The invention discloses a street cleanliness analysis method, a street cleanliness analysis device, computer equipment and a storage medium. The method comprises the following steps: acquiring street images, inputting a target detection model to carry out garbage identification processing, and outputting alarm images and target detection information in the alarm images; inputting the alarm image and the corresponding target detection information into a Clip model for feature extraction, and outputting the corresponding global image feature and local target image feature; the global image features and the local target image features are fused to obtain fusion feature vectors; matching corresponding text description vectors for the fusion feature vectors based on a preset target object description rule, and outputting matching probability; and regarding the matching probability as 1*N feature vectors, inputting the feature vectors into a worksheet classification multi-layer perceptron to conduct worksheet prediction, and outputting the type and specific probability value of the service worksheet. The intelligent analysis method can be used for carrying out intelligent analysis on the quantity, the type, the position and the like of the garbage on the street pavement in real time, and improves the standardization level and the operation efficiency of urban sanitation service.

Description

Street cleanliness analysis method and device, computer equipment and storage medium
Technical Field
The present invention relates to the field of image processing technologies, and in particular, to a street cleanliness analysis method, a street cleanliness analysis device, a street cleanliness analysis computer device, and a street cleanliness storage medium.
Background
Under the background of increasing urban degrees, high-efficiency and accurate basic service capability is provided for citizens, a good living environment is built, and the method is an important index for highlighting urban service capability. Among the many service capabilities, urban sanitation services are the most basic and citizens feel the most obvious service content.
The current urban sanitation service mode is approximately divided into 3 types, the first type is manual service, and the traditional urban sanitation service is usually implemented by adopting a manual inspection and real-time processing method, so that the flexibility is high but the efficiency is lower; the second type is an unmanned sweeper, which solves the problem of low efficiency, but cannot handle special situations such as exposed garbage in abnormal terrains such as green belts, flower beds and the like, and cannot handle larger garbage; the third type is a mode of machine inspection and manual dispatch processing in combination with the above-mentioned type 2 situation. The third type of analysis is still not sufficiently fine and requires classification by the background personnel.
Disclosure of Invention
The invention aims to provide a street cleanliness analysis method, a street cleanliness analysis device, computer equipment and a storage medium, and aims to solve the problems that the existing street roadside cleanliness analysis is not fine enough and manual classification is needed.
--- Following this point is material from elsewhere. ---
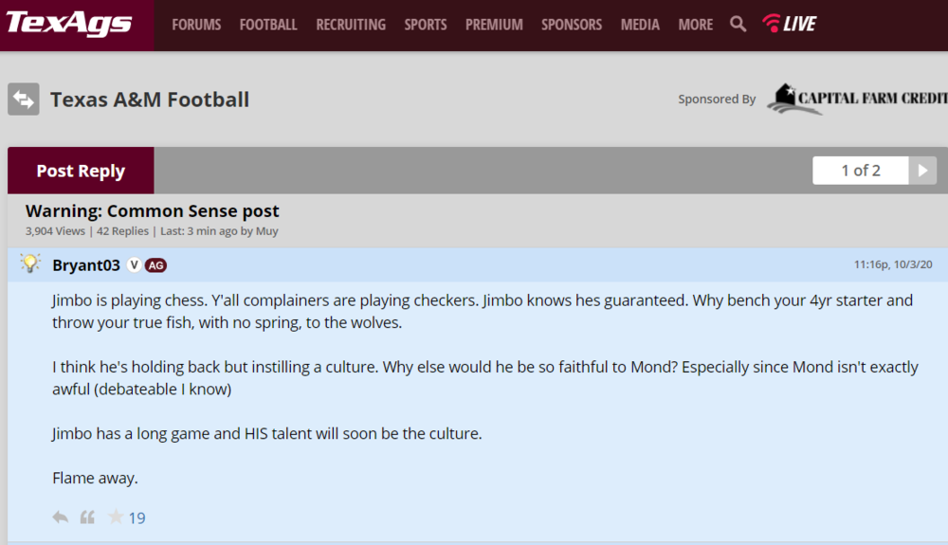The image size is (948, 545).
Task: Open the site search magnifier
Action: pyautogui.click(x=738, y=25)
In a first aspect, an embodiment of the present invention provides a method for analyzing street cleanliness, including:
Acquiring street images, inputting a target detection model to carry out garbage identification processing, and outputting alarm images and target detection information in the alarm images;
Inputting the alarm image and the corresponding target detection information into a Clip model for feature extraction, and outputting corresponding global image features and local target image features;
performing fusion processing on the global image features and the local target image features to obtain fusion feature vectors;
Matching the corresponding text description vector for the fusion feature vector based on a preset target object description rule, and outputting a matching probability;
And regarding the matching probability as 1*N feature vectors, inputting the feature vectors into a worksheet classification multi-layer perceptron to conduct worksheet prediction, and outputting the type of the service worksheet and the specific probability value.
In a second aspect, an embodiment of the present invention provides a street cleanliness analyzing apparatus, including:
The recognition unit is used for acquiring street images, inputting a target detection model for garbage recognition processing, and outputting an alarm image and target detection information in the alarm image;
the feature extraction unit is used for inputting the alarm image and the corresponding target detection information into a Clip model to perform feature extraction and outputting the corresponding global image feature and local target image feature;
The feature fusion unit is used for carrying out fusion processing on the global image features and the local target image features to obtain fusion feature vectors;
The matching unit is used for matching the corresponding text description vector for the fusion feature vector based on a preset target object description rule and outputting matching probability;
and the prediction unit is used for regarding the matching probability as 1*N characteristic vectors, inputting the characteristic vectors into the worksheet classification multi-layer perceptron to perform worksheet prediction, and outputting the type of the worksheet and the specific probability value.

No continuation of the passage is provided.